Deep Learning for Generating Computational PIN-4 Immunohistochemistry Staining from Prostate Biopsy H&E Images

Immunohistochemistry (IHC)is frequently used to resolve diagnostically ambiguous prostate cancer biopsy findings on hematoxylin and eosin (H&E)-stained tissue. However, PIN-4 IHC staining is typically performed on adjacent tissue sections, limiting direct spatial comparison between the H&E morphology and the corresponding immunophenotypic signal. A paired, registered H&E/PIN-4 dataset was constructed from routine clinical prostate biopsy whole-slide images (WSIs), and a conditional generative adversarial network (cGAN) was trained to synthesize PIN-4 staining patterns directly from native H&E image patches. The final dataset comprised 172 paired WSIs from 93 patients and 27,298 registered 1024x1024 patch pairs, spanning adenocarcinoma-positive and benign cases with representation across age, race, and ethnicity groups. The model was evaluated on a held-out test set of 1,814 patch pairs from 17 WSIs, achieving a mean peak signal-to-noise ratio (PSNR) of 21.88 dB, structural similarity index measure (SSIM) of 0.667, Pearson correlation coefficient (PCC) of 0.684, and learned perceptual image patch similarity (LPIPS) of 0.417. Qualitative review by a board-certified pathologist showed that generated images captured diagnostically relevant PIN-4 staining patterns, including AMACR/racemase expression and basal-cell-associated staining, while preserving spatial correspondence with the source H&E morphology.
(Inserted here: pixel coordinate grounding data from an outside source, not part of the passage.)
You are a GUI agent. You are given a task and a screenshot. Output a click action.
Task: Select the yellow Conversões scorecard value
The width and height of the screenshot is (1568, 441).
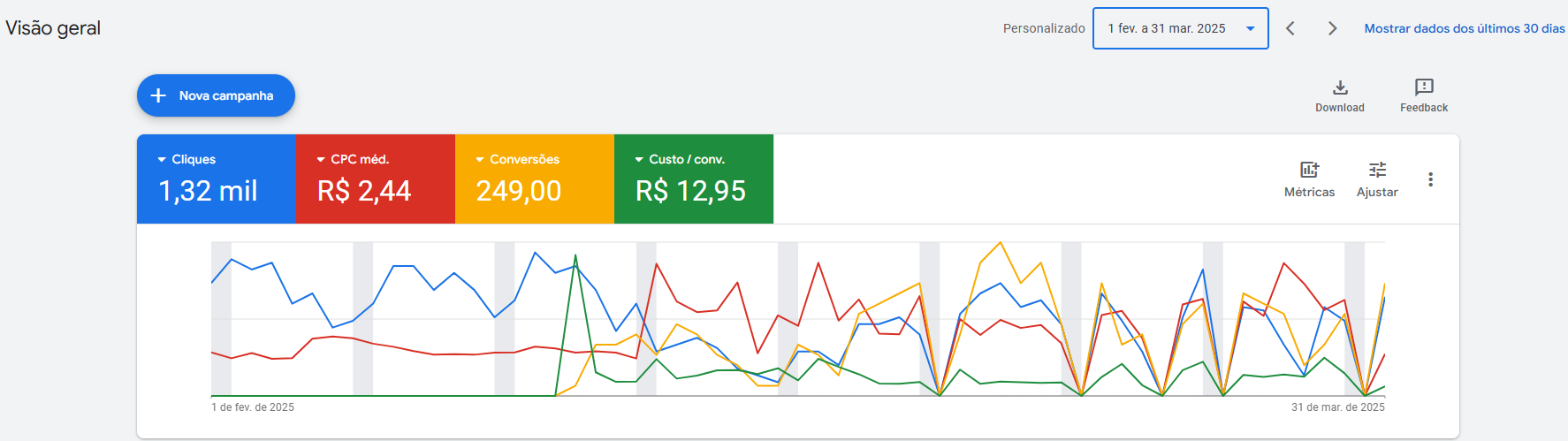519,191
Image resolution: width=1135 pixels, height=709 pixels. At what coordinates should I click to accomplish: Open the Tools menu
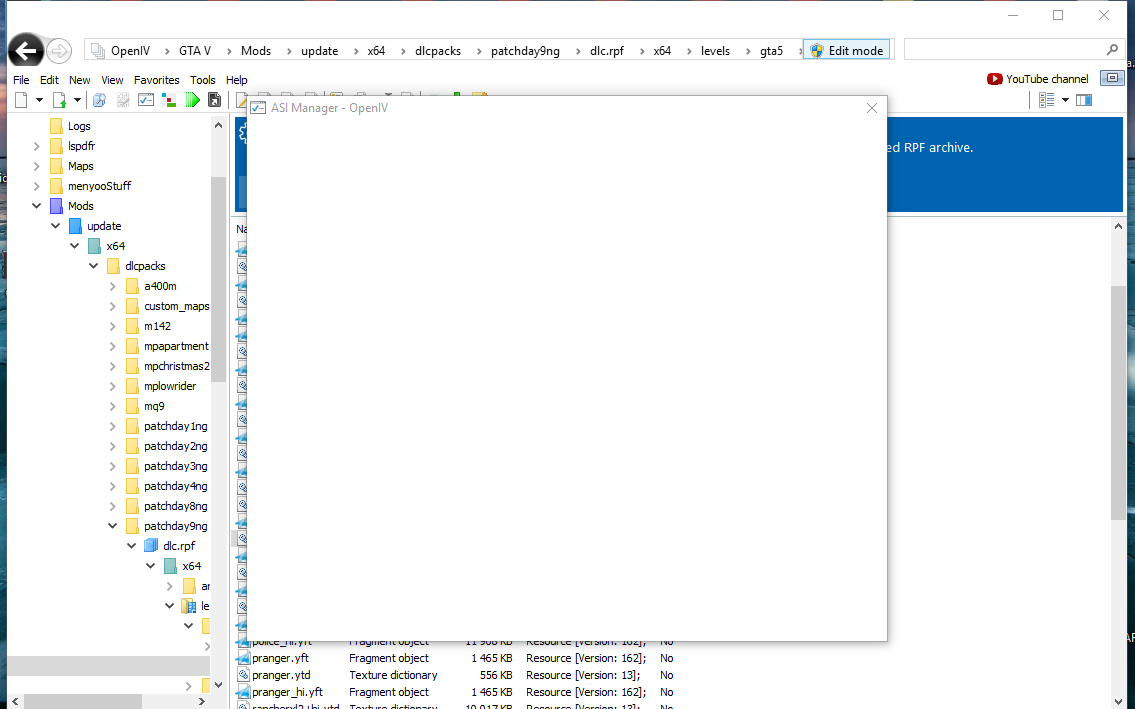(202, 80)
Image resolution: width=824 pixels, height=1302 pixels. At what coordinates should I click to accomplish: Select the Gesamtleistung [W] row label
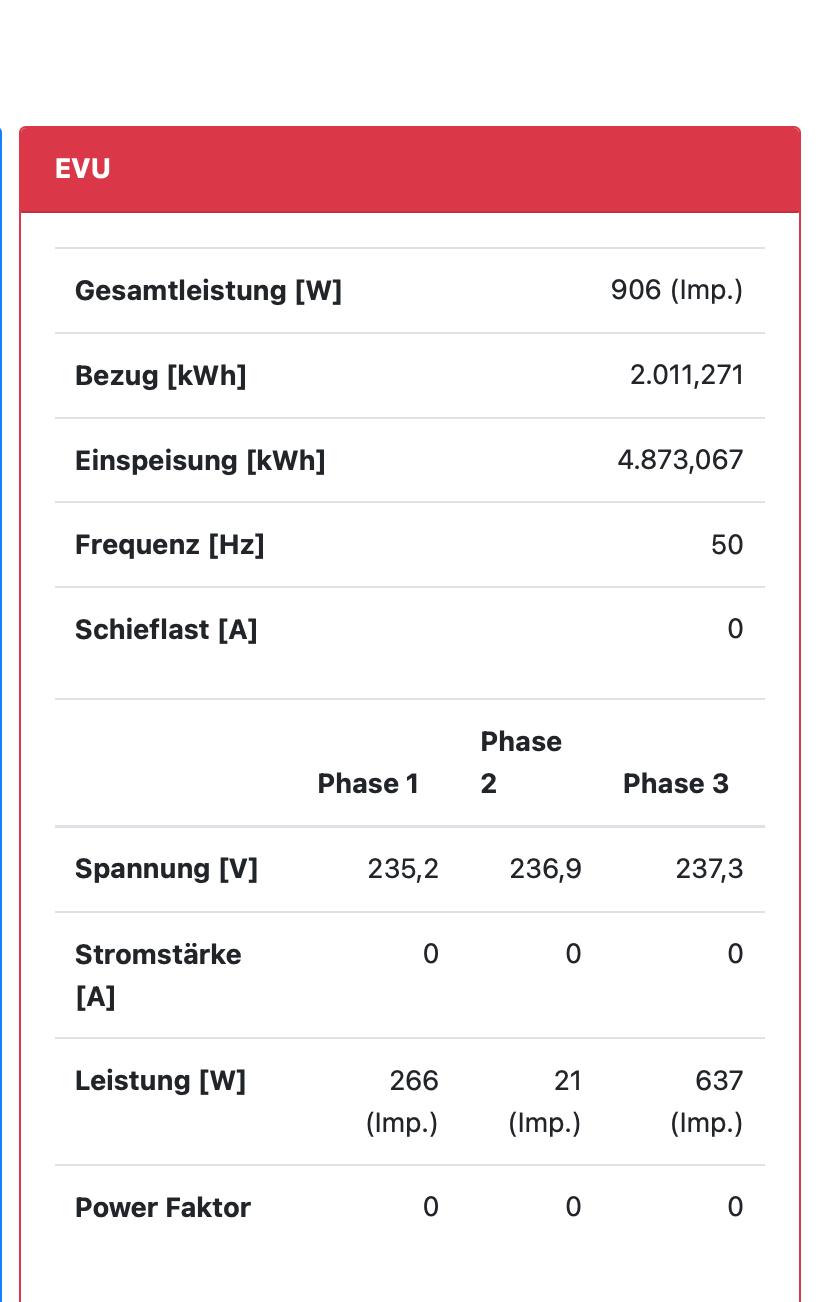208,291
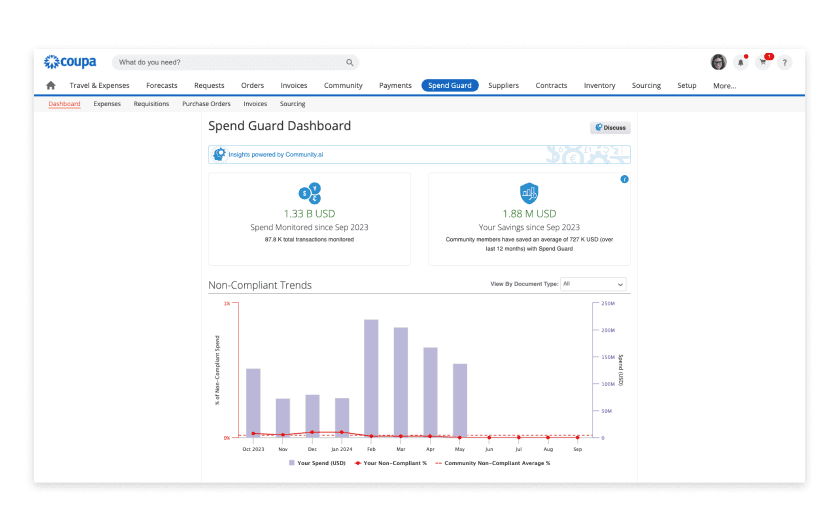Click the 'What do you need?' search field

coord(228,62)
Accuracy of synthesis varied across morphologically complex regions, including high-grade carcinoma and intraductal carcinoma. These results support the feasibility of supervised PIN-4 synthesis from routinely acquired brightfield H&E prostate biopsy images. The approach enables direct interpretation of predicted PIN-4 marker patterns in the context of the source prostate H&E architecture, addressing a current spatial limitation of conventional adjacent-section IHC.